* [Task directions]: Copy the data. Keep every character as given.

* [Data provided]:
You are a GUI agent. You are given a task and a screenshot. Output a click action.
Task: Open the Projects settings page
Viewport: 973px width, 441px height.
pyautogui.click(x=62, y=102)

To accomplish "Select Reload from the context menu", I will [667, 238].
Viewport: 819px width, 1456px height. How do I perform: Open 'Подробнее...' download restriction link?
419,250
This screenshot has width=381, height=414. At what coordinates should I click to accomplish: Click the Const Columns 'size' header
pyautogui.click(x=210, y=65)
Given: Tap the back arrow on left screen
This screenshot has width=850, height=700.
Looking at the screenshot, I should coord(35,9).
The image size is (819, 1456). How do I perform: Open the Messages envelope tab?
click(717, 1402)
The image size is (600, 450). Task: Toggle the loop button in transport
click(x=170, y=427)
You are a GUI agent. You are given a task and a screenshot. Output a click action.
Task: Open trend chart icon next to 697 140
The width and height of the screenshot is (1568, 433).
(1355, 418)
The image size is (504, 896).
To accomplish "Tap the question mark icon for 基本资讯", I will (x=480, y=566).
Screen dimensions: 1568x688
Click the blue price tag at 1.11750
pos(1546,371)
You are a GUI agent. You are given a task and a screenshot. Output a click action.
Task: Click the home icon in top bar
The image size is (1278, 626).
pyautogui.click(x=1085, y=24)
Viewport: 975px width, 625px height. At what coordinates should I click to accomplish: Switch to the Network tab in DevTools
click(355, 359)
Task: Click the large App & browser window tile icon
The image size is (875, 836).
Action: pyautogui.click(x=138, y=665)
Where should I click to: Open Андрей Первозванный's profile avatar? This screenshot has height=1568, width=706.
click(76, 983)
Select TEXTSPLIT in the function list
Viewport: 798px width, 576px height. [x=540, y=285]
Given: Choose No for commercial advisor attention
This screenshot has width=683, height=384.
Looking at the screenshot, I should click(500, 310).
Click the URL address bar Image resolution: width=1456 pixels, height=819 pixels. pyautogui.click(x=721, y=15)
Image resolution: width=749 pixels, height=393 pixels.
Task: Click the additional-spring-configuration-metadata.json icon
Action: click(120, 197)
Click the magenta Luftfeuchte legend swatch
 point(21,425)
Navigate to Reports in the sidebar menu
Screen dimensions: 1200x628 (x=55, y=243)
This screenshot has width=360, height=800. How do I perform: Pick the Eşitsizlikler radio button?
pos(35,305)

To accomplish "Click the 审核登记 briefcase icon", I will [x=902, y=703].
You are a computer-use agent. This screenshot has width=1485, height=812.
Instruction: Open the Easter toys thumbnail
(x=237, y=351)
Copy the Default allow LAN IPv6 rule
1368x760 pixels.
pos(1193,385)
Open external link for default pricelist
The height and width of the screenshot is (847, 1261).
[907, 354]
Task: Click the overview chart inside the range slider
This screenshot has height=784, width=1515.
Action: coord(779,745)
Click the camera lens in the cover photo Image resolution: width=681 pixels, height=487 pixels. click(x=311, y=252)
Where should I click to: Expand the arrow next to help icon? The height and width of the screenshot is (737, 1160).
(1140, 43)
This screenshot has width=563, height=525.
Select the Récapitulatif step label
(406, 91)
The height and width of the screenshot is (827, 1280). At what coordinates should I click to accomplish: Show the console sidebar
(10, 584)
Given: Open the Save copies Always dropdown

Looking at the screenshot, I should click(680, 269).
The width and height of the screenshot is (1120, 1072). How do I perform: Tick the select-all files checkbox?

* [Answer section]:
You are a GUI agent. You are given a task and a screenshot. Output a click action.
Task: Open the Projects settings page
Viewport: 973px width, 441px height.
pyautogui.click(x=62, y=102)

To accomplish "Select Reload from the context menu", I will [667, 238].
Viewport: 819px width, 1456px height. How do I perform: Open 'Подробнее...' download restriction link?
419,250
This screenshot has width=381, height=414. At what coordinates should I click to accomplish: Click the Const Columns 'size' header
pyautogui.click(x=210, y=65)
Given: Tap the back arrow on left screen
This screenshot has width=850, height=700.
Looking at the screenshot, I should coord(35,9).
The image size is (819, 1456). How do I perform: Open the Messages envelope tab?
click(717, 1402)
The image size is (600, 450). Task: Toggle the loop button in transport
click(x=170, y=427)
You are a GUI agent. You are given a task and a screenshot. Output a click action.
Task: Open trend chart icon next to 697 140
The width and height of the screenshot is (1568, 433).
(1355, 418)
The image size is (504, 896).
To accomplish "Tap the question mark icon for 基本资讯", I will (x=480, y=566).
Screen dimensions: 1568x688
Click the blue price tag at 1.11750
pos(1546,371)
You are a GUI agent. You are given a task and a screenshot. Output a click action.
Task: Click the home icon in top bar
The image size is (1278, 626).
pyautogui.click(x=1085, y=24)
Viewport: 975px width, 625px height. At what coordinates should I click to accomplish: Switch to the Network tab in DevTools
click(355, 359)
Task: Click the large App & browser window tile icon
The image size is (875, 836).
Action: pyautogui.click(x=138, y=665)
Where should I click to: Open Андрей Первозванный's profile avatar? This screenshot has height=1568, width=706.
click(76, 983)
Select TEXTSPLIT in the function list
Viewport: 798px width, 576px height. [x=540, y=285]
Given: Choose No for commercial advisor attention
This screenshot has width=683, height=384.
Looking at the screenshot, I should click(500, 310).
Click the URL address bar Image resolution: width=1456 pixels, height=819 pixels. pyautogui.click(x=721, y=15)
Image resolution: width=749 pixels, height=393 pixels.
Task: Click the additional-spring-configuration-metadata.json icon
Action: click(120, 197)
Click the magenta Luftfeuchte legend swatch
 point(21,425)
Navigate to Reports in the sidebar menu
Screen dimensions: 1200x628 (x=55, y=243)
This screenshot has width=360, height=800. How do I perform: Pick the Eşitsizlikler radio button?
pos(35,305)

To accomplish "Click the 审核登记 briefcase icon", I will [x=902, y=703].
You are a computer-use agent. This screenshot has width=1485, height=812.
Instruction: Open the Easter toys thumbnail
(x=237, y=351)
Copy the Default allow LAN IPv6 rule
1368x760 pixels.
pos(1193,385)
Open external link for default pricelist
The height and width of the screenshot is (847, 1261).
[907, 354]
Task: Click the overview chart inside the range slider
This screenshot has height=784, width=1515.
Action: coord(779,745)
Click the camera lens in the cover photo Image resolution: width=681 pixels, height=487 pixels. click(x=311, y=252)
Where should I click to: Expand the arrow next to help icon? The height and width of the screenshot is (737, 1160).
(1140, 43)
This screenshot has width=563, height=525.
Select the Récapitulatif step label
(406, 91)
The height and width of the screenshot is (827, 1280). At what coordinates should I click to accomplish: Show the console sidebar
(10, 584)
Given: Open the Save copies Always dropdown

Looking at the screenshot, I should click(680, 269).
The width and height of the screenshot is (1120, 1072). How do I perform: Tick the select-all files checkbox?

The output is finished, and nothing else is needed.